Exercise:
Repeat only the stretch of lines below that runs from the line with "Instruction: Select the Özet summary view" through the line with "You are a computer-use agent. This", unaltered.

Data records
+ + + + +
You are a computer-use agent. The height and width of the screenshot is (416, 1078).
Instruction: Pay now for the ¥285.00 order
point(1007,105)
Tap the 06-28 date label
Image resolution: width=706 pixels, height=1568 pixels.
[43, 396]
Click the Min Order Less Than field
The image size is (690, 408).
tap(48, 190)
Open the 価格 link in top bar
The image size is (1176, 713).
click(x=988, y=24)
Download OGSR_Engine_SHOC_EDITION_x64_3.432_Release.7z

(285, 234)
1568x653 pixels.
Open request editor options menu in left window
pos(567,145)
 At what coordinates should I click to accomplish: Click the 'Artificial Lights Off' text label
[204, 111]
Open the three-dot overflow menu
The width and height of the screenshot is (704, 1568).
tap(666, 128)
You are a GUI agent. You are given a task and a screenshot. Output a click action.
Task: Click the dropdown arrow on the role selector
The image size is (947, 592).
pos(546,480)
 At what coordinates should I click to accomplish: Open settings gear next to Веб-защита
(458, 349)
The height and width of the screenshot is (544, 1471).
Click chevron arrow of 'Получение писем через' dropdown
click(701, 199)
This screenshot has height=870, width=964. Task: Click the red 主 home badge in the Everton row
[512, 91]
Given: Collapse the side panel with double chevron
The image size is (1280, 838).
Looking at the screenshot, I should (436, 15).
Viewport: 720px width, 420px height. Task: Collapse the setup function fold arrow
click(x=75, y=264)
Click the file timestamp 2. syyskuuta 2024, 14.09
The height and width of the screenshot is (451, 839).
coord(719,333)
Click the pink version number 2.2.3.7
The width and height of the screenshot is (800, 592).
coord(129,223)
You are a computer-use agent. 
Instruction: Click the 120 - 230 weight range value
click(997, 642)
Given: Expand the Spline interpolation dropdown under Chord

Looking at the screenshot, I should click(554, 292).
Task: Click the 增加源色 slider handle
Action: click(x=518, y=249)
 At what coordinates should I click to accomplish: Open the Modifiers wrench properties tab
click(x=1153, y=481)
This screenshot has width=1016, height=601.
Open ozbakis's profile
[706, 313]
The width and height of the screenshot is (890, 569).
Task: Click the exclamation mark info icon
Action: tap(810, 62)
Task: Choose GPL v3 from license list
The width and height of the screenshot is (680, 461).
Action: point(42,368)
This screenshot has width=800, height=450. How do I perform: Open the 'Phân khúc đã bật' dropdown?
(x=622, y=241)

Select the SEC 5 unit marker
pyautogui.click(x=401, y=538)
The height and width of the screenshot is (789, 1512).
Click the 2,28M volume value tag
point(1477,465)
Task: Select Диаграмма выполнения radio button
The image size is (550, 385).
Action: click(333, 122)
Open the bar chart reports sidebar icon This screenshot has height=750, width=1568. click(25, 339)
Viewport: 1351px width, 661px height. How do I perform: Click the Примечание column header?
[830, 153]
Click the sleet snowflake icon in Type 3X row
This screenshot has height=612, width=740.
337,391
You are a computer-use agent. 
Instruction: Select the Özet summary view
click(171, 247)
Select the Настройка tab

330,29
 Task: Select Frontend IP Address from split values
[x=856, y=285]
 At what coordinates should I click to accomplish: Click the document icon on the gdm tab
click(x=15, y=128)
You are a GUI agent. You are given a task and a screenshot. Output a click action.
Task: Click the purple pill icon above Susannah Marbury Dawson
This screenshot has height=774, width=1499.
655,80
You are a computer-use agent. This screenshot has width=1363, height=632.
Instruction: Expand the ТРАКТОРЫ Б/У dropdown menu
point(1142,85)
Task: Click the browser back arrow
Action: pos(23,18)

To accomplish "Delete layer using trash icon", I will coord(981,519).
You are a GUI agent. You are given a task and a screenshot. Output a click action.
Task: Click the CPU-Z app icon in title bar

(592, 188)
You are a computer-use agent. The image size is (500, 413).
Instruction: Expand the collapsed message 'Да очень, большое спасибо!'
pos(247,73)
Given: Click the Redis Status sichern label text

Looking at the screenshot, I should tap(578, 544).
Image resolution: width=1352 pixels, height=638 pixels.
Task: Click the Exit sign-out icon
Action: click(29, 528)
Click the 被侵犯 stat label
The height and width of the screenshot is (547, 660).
+ + + + +
Task response:
Instruction: Select the Özet summary view
click(171, 247)
Select the Настройка tab

330,29
 Task: Select Frontend IP Address from split values
[x=856, y=285]
 At what coordinates should I click to accomplish: Click the document icon on the gdm tab
click(x=15, y=128)
You are a GUI agent. You are given a task and a screenshot. Output a click action.
Task: Click the purple pill icon above Susannah Marbury Dawson
This screenshot has height=774, width=1499.
655,80
You are a computer-use agent. This screenshot has width=1363, height=632.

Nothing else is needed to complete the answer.